You don’t have to be the favourite to win! Lessons for kids from World Champs

During sports day some years ago, my daughter fell during one of her races because another person ran into her lane. Instead of feeling sorry for herself, she courageously got up and put everything she had into getting back into first position. She didn’t win, but that silver medal is one of my most prized possessions, even amidst all the other gold medals she has copped over the years. Indeed, my 9-year old is a promising athlete and understandably the World Championships has been mesmerizing for her over the past few days. We watched most of the races with excitement, amazement, patriotism, tears and gratitude and as a parent there are quite a few life lessons that I want us to reflect on especially now as we begin a new school year.

1.You don’t have to be the favourite to succeed

Sometimes the industry experts and other predictors have someone else pegged out to win. They have crunched the data, know the fastest times, the unique abilities and the experience of the athletes and have their 2 or 3 favourites which may not include your name. But that is ok. You can still, without noise and public pats on your back, train and work hard at your craft and come with the mental fortitude and fight to win. You don’t need to listen to the populist voices. Danielle Williams and even Usain Bolt (this time around), will remind us for a long time that you don’t have to be the favourite to win.

2. The importance of talent, mental fortitude and ‘fight’

Of the over 7 billion persons in the world, only 8 or 9 persons will compete in the final of an international sporting event. Only a few milliseconds will separate the speed between each athlete and determine who will be crowned with monetary reward, glory and fame. Arguably, each athlete has to put in just about the same amount of training, nutrition and sacrifice to get in the superb shape that is required to be in an international final but it is the depth of talent, strength of mental fortitude and fight that will determine who wins. Usain Bolt reminded us of this, so too did our ‘heart of champion’ 4×400 women relay team! We must teach our children to be overcomers and fighters. Involve them in projects and activities that will teach that unique quality of never giving up.

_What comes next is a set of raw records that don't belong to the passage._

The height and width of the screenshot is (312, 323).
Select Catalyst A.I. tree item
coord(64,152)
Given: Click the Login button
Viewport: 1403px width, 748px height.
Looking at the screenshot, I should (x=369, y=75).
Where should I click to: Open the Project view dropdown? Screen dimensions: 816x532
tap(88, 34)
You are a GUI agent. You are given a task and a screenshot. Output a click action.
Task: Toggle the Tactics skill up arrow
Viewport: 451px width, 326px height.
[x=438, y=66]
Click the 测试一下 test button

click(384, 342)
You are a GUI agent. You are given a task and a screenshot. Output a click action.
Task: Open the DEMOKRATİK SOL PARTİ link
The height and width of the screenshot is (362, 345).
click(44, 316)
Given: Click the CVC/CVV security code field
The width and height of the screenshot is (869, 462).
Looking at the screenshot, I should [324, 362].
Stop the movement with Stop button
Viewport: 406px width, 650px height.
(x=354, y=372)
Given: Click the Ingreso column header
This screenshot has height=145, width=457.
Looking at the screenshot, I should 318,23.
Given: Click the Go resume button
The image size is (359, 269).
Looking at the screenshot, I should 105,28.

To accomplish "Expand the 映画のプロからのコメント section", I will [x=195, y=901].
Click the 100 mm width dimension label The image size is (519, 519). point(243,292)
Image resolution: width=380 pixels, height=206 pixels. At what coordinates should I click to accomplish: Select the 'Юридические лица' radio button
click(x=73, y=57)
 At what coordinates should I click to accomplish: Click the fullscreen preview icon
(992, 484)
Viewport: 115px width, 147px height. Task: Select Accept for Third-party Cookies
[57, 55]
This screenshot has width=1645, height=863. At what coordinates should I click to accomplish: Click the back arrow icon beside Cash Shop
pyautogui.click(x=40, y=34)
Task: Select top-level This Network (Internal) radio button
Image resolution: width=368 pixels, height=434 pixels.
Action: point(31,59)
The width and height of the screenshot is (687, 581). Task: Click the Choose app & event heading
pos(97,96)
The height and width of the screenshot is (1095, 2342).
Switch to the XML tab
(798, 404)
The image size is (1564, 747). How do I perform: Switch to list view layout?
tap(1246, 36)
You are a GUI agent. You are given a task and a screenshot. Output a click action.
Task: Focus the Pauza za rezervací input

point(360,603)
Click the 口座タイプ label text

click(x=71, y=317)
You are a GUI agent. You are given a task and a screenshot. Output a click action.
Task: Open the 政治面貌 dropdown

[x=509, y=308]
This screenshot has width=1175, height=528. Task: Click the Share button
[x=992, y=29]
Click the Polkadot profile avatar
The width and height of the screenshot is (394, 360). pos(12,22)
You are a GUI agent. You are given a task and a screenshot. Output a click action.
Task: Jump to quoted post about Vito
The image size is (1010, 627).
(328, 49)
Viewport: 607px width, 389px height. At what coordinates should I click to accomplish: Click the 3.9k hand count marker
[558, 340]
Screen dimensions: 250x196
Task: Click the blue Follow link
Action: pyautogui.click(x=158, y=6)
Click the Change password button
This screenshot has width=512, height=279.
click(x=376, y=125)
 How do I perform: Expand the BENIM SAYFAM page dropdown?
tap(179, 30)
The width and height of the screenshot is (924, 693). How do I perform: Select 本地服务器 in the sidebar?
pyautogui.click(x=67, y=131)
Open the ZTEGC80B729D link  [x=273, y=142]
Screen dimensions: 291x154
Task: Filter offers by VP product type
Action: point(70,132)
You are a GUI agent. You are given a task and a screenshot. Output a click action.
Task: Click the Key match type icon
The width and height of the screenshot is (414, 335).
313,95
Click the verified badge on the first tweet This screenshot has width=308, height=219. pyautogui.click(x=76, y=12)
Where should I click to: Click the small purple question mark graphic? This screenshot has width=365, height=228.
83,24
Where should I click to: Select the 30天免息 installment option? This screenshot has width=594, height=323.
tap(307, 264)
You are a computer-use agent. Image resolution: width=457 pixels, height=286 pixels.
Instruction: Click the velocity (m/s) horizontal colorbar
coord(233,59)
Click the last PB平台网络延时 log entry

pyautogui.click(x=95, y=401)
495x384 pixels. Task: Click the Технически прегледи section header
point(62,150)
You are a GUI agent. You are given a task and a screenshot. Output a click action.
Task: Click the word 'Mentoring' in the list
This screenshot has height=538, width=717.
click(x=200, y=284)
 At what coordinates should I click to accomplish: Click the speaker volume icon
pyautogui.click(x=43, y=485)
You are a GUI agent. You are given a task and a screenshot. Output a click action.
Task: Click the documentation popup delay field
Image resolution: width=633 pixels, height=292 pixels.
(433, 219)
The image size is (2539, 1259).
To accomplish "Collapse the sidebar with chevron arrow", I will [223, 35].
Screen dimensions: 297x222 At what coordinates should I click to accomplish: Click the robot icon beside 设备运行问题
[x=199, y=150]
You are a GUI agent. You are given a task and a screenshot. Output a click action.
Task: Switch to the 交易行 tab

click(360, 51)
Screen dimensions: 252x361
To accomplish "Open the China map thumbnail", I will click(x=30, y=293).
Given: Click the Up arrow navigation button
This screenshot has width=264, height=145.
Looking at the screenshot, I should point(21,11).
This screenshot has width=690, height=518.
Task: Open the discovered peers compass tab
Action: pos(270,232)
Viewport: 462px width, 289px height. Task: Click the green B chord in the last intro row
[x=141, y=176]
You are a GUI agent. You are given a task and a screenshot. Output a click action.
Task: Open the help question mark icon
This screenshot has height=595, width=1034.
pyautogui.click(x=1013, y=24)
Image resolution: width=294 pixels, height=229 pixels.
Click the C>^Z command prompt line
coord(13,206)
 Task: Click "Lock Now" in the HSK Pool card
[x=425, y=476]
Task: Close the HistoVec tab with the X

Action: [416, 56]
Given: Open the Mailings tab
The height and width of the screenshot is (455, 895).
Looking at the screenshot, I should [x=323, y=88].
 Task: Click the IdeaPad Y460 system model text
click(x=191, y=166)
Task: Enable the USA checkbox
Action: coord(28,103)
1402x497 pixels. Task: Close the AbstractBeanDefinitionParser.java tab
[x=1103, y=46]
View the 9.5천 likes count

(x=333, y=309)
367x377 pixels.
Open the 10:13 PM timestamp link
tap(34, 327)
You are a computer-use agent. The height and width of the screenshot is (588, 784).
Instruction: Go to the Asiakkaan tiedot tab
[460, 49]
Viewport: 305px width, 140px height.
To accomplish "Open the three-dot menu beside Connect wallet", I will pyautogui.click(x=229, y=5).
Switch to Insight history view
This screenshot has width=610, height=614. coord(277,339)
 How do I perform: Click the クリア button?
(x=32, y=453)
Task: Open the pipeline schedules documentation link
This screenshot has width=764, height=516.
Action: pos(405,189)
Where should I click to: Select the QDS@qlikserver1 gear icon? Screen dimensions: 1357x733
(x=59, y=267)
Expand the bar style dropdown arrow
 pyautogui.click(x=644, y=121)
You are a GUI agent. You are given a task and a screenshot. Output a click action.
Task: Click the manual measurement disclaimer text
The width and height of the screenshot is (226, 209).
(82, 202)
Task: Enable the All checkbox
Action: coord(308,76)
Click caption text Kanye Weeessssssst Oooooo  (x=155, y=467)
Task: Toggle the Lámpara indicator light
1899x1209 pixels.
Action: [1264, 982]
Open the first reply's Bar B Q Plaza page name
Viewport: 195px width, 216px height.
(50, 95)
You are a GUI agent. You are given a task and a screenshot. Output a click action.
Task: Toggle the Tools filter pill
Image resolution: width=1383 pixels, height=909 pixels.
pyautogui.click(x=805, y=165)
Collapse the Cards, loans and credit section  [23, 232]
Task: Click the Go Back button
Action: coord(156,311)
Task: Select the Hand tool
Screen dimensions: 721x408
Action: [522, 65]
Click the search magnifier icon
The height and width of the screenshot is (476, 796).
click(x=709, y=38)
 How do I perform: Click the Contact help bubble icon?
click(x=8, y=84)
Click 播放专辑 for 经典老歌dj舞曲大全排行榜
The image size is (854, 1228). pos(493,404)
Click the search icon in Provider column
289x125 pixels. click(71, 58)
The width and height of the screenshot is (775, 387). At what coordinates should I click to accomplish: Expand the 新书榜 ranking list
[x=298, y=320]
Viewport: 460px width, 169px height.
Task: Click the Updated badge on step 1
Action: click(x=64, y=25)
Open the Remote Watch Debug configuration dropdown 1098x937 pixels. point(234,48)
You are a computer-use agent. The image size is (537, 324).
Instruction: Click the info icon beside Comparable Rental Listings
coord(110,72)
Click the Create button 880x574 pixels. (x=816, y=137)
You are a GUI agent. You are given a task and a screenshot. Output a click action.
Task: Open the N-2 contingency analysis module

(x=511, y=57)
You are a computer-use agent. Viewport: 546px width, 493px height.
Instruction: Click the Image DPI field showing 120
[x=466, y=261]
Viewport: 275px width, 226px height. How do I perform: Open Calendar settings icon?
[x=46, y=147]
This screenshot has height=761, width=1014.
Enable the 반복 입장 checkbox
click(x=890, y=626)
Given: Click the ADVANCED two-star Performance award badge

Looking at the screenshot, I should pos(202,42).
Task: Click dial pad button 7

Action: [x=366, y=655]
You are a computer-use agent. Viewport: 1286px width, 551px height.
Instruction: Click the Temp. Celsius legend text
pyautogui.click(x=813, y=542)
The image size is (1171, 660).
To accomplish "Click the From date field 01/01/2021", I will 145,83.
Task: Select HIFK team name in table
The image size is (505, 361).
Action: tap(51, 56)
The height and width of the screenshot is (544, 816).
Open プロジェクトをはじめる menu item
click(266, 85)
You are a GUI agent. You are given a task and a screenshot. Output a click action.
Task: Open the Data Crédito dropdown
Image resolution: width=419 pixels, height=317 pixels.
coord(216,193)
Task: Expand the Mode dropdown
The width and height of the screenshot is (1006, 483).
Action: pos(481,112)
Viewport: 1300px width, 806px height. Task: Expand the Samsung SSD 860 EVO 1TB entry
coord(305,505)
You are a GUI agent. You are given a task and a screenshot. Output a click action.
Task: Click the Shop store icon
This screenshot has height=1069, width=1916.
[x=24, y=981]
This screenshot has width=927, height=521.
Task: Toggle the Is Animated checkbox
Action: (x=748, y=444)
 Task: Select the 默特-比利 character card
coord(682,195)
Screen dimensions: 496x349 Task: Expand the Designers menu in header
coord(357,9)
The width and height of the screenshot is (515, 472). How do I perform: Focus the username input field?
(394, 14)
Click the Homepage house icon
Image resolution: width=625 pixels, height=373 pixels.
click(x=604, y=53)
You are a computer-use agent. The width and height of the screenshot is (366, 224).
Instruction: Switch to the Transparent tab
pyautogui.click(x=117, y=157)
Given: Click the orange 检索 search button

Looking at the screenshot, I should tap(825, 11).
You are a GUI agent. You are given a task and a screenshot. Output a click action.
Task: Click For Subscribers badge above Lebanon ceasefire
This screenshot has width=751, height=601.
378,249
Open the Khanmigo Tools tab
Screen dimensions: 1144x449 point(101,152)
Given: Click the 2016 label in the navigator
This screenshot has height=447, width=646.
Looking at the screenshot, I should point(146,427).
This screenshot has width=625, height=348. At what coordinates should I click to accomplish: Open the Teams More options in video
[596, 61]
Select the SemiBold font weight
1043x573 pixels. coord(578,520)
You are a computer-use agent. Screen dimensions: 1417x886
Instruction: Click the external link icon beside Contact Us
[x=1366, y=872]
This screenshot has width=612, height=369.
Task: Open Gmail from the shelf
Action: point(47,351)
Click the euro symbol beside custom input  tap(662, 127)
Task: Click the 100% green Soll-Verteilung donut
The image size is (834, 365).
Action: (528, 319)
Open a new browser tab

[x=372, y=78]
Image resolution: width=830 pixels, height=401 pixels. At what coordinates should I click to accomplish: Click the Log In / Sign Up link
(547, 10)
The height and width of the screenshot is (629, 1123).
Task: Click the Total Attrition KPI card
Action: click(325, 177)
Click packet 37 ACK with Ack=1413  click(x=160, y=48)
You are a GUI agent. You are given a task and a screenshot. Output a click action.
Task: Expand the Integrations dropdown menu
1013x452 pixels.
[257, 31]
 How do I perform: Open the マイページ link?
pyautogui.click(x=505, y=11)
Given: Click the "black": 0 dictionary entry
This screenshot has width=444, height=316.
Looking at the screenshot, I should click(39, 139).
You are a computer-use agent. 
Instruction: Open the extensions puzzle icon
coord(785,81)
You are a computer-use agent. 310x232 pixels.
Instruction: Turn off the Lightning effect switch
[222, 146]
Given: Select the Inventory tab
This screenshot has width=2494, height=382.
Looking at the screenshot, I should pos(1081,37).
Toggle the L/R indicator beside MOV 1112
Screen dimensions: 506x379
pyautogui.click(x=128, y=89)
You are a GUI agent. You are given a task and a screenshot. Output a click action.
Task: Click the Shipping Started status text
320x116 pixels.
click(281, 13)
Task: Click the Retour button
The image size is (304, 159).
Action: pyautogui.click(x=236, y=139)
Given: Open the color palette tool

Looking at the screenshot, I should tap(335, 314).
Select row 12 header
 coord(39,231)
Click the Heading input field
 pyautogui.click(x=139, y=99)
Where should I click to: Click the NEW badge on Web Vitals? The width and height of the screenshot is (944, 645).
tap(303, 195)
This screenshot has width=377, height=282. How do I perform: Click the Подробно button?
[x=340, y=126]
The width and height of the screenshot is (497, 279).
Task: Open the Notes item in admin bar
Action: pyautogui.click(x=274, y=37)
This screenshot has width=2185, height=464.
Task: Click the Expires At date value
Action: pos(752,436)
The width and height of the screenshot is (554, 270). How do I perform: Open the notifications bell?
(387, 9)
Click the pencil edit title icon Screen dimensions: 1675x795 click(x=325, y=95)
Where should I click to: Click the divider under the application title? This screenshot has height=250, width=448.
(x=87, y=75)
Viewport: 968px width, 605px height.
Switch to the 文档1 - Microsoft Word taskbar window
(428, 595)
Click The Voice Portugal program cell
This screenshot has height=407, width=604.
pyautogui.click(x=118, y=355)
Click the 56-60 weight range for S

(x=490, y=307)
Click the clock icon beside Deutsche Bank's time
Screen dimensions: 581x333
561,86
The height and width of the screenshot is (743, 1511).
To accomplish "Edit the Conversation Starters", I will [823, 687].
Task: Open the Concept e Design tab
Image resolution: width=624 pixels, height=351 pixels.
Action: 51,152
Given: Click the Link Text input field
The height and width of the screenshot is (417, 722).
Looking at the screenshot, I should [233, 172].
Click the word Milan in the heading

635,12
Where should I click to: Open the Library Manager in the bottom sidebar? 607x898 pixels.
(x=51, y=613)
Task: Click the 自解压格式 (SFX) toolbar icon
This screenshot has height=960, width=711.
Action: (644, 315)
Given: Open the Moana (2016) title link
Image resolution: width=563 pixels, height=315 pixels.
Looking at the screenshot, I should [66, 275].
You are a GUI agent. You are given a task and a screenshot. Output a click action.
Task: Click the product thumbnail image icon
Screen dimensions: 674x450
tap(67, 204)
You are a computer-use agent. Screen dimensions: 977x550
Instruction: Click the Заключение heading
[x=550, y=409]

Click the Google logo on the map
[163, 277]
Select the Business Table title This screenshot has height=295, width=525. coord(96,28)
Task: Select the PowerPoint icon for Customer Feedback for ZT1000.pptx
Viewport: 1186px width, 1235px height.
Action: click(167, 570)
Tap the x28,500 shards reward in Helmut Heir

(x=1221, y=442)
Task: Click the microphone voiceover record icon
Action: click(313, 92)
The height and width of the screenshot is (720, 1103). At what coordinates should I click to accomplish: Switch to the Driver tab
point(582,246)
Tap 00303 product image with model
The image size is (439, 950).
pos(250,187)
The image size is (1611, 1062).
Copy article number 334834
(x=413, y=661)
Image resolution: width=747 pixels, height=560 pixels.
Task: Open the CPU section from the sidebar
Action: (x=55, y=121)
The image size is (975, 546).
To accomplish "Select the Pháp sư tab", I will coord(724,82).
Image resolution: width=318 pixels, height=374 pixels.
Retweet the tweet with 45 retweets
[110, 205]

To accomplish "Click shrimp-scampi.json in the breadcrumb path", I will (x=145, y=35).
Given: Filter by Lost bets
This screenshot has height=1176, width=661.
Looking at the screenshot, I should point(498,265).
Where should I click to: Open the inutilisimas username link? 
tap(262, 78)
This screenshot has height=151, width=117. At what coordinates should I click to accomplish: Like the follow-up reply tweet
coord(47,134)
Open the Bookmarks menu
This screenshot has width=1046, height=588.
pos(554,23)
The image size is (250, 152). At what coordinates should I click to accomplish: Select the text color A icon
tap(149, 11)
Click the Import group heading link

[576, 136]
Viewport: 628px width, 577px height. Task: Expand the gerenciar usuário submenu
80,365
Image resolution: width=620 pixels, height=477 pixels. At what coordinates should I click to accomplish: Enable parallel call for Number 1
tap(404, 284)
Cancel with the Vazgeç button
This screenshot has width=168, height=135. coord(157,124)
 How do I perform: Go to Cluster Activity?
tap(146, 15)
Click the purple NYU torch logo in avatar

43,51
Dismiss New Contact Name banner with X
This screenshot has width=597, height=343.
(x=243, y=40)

3. Sometimes your best won’t be good enough for others

During one of the Championship reports, we heard a sports reporter describe a Jamaican long jumper who secured 4th position as having been able to “only manage” that position. It was kind of heartbreaking to hear that description of her well-tried performance but in the context of other gold medals being won by Jamaican athletes, her best was just not good enough for those sportscasters capturing the moment. 4th in the world in her event, but not good enough for the commentators since there was no medal. The world has created standards of performance in every field – academics, sports and the arts – and once you fall outside of those standards you simply don’t qualify for the prize. Still, that doesn’t mean that you can’t take pride in your efforts – 4th in the world is quite remarkable after all. Chin up, be positive and do the after event interview if asked

4. Sometimes ongoing victories make people take your efforts for granted

Jamaica has been a powerhouse in track and field for decades and so when we send a contingent to an international meet or championship, we expect nothing less than medals, particularly gold medals. Indeed Jamaica amazingly stands in second place in the medal tally. And so, if a Jamaican doesn’t medal, there is a sort of frown on the performance and not many will remember the athlete’s name or appreciate the effort it took to get into the final. Jamaica should be careful not to take the continued successes of our athletes for granted. Some countries after all wouldn’t mind scooping up the same athletes who we fail to acknowledge, fund them and imbue them with a brand new nationality. But even if Jamaica or in the case of my daughter, if the school doesn’t recognize her efforts in athletics, academics or other worthwhile area, our job as parents is to acknowledge, support and celebrate the diligence and hard work of our children.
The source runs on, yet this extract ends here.